Indian Health Services (IHS), an agency within the Department of Health and Human Services, was created in 1955 to broader effort to reform health care on the reservations. In its initial survey IHS found that total mortality was 20% higher, infant mortality was 3 times higher, life expectancy was 10 years lower, and infectious diseases and accidents were more prevalent; however, heart disease and cancer were less common. In 1970s life expectancy was two thirds the national average, and the incidence of infant mortality (1.5 times), diabetes (2 times), suicide (3 times), accidents (4 times), tuberculosis (14 times), gastrointestinal infections (27 times), dysentery (40 times), and rheumatic fever (60 times) also were above the national average. Although still above the national level, by 1990 incidence of  tuberculosis was reduced by 96%, infant mortality by 92%, pulmonary infections by 92%, and gastrointestinal infections by 93%. However, disparities persisted. American Indians and Alaska Natives die at higher rates than other Americans from tuberculosis (500% higher), alcoholism (514% higher), diabetes (177% higher), unintentional injuries (140% higher), homicide (92% higher) and suicide (82% higher). Life expectancy at birth is five years less than that of the U.S. All Races population (72.5 vs. 77.5  years).

Congress passed several bills aimed at improving conditions on reservations. In 1975 Congress enacted Indian Self-Determination and Indian Assistance Act followed by 1976 Indian Health Care Improvement Act. These acts gave tribes more control over their health services. For the fiscal year 2012, the budget of IHS is $4.6B (for comparison, Veteran Administration total budget was $127B).

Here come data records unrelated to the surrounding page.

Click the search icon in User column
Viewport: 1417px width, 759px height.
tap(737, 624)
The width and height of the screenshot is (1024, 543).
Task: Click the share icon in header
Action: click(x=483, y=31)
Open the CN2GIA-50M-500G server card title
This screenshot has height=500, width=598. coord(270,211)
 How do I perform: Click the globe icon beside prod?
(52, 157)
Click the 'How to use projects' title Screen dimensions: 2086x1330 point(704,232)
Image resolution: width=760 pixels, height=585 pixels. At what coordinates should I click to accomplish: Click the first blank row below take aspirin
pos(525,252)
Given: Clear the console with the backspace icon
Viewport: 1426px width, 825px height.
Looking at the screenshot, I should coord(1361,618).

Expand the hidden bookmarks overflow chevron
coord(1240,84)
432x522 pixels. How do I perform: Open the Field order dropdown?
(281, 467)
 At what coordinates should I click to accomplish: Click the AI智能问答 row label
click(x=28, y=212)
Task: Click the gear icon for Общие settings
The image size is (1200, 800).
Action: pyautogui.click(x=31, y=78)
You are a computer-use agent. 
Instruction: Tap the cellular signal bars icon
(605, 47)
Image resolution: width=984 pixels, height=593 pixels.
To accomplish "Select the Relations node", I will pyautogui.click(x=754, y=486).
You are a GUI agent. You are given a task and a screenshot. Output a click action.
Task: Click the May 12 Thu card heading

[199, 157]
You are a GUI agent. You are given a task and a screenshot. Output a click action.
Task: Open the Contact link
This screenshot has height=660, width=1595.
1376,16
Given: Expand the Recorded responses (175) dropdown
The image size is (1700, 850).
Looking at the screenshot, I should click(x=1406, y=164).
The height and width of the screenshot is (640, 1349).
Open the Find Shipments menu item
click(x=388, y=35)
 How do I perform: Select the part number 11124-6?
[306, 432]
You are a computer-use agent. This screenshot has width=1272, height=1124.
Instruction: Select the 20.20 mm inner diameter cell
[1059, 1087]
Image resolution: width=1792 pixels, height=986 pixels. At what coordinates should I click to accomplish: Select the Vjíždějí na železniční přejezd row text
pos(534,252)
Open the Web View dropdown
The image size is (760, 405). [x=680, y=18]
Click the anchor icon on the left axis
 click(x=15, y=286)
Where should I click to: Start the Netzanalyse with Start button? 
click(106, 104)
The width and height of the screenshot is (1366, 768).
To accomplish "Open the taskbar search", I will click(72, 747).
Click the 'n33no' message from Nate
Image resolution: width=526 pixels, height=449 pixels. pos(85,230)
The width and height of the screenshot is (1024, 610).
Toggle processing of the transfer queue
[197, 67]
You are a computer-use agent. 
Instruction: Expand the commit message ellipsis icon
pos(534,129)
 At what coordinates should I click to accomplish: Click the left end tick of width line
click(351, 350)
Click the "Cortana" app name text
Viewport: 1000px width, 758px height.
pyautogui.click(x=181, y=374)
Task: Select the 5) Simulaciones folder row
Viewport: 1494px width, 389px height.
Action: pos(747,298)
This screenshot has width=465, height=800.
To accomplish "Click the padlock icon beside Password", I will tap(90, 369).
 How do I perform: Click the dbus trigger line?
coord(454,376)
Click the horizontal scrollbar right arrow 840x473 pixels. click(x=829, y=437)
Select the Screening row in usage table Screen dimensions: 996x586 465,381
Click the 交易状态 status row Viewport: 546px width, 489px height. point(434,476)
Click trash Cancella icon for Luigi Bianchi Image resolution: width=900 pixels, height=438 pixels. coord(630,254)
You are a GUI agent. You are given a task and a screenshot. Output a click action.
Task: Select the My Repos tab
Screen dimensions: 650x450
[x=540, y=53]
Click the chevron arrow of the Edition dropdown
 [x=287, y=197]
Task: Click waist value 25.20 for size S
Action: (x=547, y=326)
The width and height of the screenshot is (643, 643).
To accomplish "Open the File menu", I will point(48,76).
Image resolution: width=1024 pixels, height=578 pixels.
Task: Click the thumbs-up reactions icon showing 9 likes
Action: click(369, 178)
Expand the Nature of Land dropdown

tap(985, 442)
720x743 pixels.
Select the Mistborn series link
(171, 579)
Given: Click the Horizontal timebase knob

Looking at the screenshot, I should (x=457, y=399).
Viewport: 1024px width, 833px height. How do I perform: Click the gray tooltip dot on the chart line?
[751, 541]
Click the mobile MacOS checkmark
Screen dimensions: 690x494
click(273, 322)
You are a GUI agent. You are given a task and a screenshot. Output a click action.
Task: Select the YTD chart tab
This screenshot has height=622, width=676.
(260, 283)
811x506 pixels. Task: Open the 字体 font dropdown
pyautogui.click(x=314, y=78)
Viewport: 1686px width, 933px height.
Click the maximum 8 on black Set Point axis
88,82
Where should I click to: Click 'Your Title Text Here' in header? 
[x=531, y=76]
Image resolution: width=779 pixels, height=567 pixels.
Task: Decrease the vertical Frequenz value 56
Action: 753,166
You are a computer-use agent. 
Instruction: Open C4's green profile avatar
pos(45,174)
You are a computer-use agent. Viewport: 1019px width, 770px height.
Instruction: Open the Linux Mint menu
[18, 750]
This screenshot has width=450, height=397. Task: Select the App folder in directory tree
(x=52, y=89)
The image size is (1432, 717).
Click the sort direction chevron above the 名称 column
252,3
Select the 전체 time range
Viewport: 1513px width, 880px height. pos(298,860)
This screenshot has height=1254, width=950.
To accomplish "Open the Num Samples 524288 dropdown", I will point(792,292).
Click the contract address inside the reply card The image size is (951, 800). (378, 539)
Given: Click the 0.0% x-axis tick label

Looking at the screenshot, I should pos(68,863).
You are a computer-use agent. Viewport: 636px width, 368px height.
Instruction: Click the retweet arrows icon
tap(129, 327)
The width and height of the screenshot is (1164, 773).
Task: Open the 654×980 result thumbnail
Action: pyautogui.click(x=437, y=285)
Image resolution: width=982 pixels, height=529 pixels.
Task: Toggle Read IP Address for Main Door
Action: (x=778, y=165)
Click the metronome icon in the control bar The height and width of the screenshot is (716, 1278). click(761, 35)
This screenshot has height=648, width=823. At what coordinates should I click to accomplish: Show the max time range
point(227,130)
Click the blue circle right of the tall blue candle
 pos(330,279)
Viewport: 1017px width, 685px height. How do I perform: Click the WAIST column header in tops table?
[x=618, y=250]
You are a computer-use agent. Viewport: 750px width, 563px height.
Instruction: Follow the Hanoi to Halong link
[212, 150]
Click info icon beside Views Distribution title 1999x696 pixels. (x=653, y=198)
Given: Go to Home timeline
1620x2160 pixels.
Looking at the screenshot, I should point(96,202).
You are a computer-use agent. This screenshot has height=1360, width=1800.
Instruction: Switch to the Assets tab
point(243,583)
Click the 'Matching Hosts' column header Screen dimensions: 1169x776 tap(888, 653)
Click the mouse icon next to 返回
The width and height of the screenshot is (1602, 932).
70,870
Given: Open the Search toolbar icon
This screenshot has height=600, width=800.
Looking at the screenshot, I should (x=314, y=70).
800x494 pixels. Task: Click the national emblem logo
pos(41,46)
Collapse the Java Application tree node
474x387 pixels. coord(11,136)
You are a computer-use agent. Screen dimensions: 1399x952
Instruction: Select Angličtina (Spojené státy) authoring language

Despite a significant progress, disparities remain. Many causes were proposed and debated throughout several centuries, from invocations of providence in environmental factors such as diet, living conditions, and climate to more deterministic causes such as behavioral, genetic, and socioeconomic. Some blamed personal choices, others argued that roots of disparities lie in disrupted social conditions following colonization and continues to this day due to exploitative policies of the federal government (e.g. uranium mines, water rights). That disparities cut across a number of diseases challenges the belief the disparities are the product of inherent susceptibilities of American Indians. Instead, and rather much more likely, the health disparities arose from the disparities in wealth and power that have endured since colonization.

Going West

For the next four or five weeks I am working at Gallup Indian Medical Center (GIMC) in Gallup NM, on the border of the Navajo Reservation. Located about half way between Albuquerque, New Mexico, and Flagstaff, Arizona, Gallup was settled in 1881 as a coal mining town and became a stop for the railroad and the Interstate Highway of Route 66 in the past and the present I-40. Route 66 still goes through Gallup, and much of local sites bear history of that era. In the 1930s, 40s, and 50s Gallup has seen a lot of motion picture crews with a long list of movie stars and even two presidents, President Reagan and President Eisenhower. GIMC is a 100-bed Indian Health Services hospital that serves American Native patients, primarily Navajo. While here I will do inpatient medicine, HIV, ID, and general medicine clinics, and do home visits to Navajo patients. And of course hope to do a lot of traveling and site seeing.